* Begin *

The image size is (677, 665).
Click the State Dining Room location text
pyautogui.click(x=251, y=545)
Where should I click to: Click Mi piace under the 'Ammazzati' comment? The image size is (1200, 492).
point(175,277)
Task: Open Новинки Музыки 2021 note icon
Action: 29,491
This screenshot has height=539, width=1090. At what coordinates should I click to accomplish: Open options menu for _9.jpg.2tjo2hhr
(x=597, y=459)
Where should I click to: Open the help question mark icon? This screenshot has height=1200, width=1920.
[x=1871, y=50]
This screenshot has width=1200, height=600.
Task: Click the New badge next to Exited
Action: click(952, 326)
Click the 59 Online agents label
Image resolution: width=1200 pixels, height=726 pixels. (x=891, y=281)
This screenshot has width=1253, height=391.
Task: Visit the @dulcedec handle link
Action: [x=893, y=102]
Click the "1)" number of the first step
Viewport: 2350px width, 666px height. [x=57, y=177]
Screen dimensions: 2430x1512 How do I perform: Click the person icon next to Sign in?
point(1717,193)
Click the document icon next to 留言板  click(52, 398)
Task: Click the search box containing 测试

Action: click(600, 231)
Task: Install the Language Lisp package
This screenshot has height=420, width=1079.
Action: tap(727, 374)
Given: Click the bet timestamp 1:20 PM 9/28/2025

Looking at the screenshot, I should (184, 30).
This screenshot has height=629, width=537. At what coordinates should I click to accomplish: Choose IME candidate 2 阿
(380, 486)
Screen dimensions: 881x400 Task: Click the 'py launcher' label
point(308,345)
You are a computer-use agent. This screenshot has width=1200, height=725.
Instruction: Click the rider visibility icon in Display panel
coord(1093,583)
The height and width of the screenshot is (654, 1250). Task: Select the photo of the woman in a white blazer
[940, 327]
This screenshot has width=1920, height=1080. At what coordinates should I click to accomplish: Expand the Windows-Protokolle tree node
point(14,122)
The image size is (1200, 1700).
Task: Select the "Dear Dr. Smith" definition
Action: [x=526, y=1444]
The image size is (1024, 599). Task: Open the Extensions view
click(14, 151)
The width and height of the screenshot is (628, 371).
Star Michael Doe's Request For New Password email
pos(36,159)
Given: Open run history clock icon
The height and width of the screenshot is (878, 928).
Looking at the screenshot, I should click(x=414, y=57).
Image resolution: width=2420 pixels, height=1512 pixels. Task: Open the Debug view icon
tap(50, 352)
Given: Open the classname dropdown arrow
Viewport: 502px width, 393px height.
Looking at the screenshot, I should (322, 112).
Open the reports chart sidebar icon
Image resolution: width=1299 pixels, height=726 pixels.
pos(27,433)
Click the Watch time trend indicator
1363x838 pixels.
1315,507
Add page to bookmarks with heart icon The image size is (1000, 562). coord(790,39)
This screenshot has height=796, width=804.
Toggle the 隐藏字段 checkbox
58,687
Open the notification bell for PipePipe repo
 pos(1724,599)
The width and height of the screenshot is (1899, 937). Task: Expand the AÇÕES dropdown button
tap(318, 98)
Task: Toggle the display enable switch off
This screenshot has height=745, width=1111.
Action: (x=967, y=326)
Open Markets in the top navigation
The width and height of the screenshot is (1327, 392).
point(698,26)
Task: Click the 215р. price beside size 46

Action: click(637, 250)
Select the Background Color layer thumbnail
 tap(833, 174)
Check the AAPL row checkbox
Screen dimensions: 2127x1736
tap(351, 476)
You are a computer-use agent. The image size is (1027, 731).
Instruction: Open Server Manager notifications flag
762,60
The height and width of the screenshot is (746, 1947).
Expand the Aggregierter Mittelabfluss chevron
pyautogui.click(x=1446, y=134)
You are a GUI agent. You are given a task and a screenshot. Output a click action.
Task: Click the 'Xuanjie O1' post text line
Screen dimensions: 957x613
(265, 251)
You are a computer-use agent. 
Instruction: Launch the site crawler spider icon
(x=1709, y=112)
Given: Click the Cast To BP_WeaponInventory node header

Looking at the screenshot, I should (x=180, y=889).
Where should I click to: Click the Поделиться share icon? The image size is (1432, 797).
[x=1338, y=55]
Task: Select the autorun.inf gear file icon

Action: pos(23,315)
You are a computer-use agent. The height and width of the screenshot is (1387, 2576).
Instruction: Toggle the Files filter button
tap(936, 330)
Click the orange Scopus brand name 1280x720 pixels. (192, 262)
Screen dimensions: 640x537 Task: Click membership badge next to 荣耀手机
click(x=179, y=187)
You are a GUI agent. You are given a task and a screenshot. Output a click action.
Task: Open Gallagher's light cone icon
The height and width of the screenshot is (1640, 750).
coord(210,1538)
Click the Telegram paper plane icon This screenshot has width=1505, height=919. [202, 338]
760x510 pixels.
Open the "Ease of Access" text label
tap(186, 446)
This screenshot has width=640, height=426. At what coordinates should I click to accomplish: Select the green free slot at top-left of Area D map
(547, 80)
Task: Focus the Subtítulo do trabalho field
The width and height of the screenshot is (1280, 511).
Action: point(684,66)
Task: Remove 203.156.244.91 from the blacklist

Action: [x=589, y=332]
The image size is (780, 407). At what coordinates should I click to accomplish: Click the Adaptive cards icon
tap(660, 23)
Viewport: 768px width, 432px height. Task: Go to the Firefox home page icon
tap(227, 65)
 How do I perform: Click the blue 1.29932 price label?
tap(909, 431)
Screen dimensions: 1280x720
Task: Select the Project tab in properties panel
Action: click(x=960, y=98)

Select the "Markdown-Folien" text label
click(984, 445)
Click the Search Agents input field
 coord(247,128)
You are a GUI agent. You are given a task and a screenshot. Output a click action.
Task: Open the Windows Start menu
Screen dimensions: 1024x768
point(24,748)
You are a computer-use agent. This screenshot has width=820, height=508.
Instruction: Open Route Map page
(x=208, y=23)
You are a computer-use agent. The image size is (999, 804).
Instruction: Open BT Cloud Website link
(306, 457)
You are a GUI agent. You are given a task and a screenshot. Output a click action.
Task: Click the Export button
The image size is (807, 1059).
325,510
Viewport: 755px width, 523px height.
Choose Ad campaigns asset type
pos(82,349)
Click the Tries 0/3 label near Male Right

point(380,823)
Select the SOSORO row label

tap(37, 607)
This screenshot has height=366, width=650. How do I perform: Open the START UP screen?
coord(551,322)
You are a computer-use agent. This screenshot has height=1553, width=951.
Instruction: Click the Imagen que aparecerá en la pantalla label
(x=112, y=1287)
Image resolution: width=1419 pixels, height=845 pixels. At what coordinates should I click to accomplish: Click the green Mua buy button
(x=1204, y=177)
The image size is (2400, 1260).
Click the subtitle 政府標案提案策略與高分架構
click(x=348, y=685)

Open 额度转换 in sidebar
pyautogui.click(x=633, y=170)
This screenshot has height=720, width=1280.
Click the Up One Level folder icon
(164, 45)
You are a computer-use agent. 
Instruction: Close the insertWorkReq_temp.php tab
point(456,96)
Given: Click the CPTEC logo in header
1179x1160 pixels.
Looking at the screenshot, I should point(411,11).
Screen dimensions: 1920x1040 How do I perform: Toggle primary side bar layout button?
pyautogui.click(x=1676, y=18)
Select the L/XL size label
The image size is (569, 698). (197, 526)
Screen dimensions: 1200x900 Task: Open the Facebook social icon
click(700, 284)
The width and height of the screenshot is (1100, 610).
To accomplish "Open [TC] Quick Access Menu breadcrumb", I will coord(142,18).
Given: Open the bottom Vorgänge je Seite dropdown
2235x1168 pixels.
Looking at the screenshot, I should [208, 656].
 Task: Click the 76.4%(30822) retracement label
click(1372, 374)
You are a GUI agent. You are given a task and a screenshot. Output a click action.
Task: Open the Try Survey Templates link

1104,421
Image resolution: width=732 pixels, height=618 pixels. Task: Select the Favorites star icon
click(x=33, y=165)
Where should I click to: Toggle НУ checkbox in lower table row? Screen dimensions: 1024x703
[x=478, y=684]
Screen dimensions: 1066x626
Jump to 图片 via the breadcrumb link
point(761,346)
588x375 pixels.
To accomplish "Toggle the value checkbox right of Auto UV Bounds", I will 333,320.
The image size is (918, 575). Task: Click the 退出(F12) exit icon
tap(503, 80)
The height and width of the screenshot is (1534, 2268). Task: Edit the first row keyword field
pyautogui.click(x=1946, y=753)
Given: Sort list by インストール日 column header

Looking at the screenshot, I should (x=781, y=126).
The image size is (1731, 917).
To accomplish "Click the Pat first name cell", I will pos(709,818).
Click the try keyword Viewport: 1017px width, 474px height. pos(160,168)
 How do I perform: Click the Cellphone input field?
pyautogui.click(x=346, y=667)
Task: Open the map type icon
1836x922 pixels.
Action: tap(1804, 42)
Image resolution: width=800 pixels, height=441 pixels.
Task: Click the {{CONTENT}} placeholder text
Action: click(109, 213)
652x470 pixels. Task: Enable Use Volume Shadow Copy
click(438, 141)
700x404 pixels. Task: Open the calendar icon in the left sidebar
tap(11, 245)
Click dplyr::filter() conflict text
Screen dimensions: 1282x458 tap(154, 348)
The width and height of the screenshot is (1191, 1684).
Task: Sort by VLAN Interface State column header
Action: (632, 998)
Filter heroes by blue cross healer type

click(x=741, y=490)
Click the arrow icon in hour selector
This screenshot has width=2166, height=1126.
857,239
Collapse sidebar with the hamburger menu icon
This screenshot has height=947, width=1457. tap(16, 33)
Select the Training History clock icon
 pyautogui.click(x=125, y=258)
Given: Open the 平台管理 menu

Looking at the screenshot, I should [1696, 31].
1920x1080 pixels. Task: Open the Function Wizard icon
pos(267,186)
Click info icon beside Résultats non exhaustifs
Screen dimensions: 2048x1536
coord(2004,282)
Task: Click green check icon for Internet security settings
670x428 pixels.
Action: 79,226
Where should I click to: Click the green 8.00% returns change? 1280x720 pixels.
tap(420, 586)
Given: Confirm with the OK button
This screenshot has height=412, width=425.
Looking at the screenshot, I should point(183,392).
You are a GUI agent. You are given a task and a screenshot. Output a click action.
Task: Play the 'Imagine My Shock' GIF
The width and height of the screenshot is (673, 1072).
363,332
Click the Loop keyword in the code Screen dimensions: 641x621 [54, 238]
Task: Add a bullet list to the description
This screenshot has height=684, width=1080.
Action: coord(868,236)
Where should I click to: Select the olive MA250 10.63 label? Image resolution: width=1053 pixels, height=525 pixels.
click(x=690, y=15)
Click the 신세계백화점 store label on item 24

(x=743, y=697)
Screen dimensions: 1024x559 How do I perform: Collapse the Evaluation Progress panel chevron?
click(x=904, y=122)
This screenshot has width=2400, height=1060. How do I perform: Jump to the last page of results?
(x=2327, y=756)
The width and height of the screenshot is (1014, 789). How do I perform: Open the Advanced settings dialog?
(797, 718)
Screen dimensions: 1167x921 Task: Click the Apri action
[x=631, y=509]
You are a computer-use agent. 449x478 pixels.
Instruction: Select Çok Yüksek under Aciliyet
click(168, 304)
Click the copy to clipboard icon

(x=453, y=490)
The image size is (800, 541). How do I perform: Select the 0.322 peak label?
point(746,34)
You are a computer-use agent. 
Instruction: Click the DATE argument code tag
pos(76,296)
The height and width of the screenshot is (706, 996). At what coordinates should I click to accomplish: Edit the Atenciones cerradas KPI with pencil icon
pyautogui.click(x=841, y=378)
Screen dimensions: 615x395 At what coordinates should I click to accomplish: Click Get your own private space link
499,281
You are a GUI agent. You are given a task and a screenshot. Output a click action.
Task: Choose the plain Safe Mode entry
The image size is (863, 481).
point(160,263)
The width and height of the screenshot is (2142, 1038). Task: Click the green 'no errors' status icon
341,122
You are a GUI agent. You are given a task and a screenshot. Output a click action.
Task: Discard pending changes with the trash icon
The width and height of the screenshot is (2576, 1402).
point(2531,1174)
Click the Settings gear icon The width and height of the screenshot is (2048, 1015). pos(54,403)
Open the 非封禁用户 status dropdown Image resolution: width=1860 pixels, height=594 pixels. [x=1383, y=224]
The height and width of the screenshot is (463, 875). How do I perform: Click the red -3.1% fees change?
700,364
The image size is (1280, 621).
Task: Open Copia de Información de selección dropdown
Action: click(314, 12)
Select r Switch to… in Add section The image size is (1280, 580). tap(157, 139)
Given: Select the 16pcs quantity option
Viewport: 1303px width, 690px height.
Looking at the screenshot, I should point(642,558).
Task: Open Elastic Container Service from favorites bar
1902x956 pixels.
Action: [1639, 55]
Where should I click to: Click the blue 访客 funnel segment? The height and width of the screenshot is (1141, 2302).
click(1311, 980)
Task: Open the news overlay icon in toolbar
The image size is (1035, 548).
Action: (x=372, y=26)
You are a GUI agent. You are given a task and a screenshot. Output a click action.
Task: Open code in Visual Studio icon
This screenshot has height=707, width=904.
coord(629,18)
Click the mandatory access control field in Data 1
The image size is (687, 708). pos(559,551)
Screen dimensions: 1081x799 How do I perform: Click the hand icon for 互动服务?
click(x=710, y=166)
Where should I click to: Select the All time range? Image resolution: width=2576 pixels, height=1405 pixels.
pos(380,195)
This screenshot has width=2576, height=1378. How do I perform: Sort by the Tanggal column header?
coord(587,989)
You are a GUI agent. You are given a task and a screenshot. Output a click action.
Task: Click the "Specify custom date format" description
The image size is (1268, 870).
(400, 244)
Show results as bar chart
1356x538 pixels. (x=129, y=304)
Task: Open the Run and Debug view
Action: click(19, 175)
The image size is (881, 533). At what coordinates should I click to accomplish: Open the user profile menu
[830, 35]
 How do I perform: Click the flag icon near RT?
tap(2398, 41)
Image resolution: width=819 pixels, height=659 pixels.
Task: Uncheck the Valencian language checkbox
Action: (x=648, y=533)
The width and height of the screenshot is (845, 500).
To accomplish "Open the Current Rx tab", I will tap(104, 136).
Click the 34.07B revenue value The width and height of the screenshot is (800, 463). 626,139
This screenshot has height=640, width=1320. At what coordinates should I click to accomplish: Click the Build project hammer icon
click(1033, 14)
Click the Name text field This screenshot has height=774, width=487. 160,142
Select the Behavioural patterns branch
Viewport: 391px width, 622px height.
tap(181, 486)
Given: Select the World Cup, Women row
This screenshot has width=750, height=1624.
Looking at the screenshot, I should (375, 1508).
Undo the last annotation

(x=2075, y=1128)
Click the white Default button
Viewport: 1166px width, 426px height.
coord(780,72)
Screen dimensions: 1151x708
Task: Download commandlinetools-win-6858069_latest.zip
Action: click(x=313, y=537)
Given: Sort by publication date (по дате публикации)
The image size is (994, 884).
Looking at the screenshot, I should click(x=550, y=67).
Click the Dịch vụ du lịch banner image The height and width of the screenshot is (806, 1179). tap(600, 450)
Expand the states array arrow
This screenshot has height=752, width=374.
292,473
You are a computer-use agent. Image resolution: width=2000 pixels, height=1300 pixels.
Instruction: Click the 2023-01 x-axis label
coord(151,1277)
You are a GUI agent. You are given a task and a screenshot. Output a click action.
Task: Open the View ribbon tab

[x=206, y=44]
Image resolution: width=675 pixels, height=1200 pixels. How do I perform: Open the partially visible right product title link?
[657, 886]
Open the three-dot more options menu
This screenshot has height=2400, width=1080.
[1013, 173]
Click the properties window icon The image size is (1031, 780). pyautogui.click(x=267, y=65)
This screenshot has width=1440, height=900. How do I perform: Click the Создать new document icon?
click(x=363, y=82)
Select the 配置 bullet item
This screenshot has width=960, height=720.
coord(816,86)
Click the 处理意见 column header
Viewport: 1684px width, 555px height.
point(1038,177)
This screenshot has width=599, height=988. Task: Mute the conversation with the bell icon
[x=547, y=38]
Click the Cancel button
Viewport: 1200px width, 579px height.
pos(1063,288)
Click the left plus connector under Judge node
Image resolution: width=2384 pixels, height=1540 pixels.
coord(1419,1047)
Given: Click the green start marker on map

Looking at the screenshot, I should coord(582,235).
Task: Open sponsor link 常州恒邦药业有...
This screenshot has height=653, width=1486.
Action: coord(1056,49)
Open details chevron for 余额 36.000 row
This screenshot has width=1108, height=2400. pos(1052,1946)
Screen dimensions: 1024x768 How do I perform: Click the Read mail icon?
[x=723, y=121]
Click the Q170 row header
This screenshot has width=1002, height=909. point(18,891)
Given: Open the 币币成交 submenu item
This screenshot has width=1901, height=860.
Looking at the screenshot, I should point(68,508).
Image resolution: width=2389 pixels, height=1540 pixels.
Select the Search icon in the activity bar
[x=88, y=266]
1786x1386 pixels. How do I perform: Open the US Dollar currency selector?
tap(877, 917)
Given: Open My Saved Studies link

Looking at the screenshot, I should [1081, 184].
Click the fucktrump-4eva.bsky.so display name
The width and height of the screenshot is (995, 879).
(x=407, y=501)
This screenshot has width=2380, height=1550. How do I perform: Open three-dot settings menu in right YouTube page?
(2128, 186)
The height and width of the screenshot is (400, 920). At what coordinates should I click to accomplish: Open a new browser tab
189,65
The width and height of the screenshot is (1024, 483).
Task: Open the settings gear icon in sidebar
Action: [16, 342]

* End *

__Required work__. Copy out once more every line of the material from the one that contains "How do I perform: Click the blue" through the one that contains "(x=208, y=23)", keeping each line unchanged.

__Complete output__.
 How do I perform: Click the blue 1.29932 price label?
tap(909, 431)
Screen dimensions: 1280x720
Task: Select the Project tab in properties panel
Action: click(x=960, y=98)

Select the "Markdown-Folien" text label
click(984, 445)
Click the Search Agents input field
 coord(247,128)
You are a GUI agent. You are given a task and a screenshot. Output a click action.
Task: Open the Windows Start menu
Screen dimensions: 1024x768
point(24,748)
You are a computer-use agent. This screenshot has width=820, height=508.
Instruction: Open Route Map page
(x=208, y=23)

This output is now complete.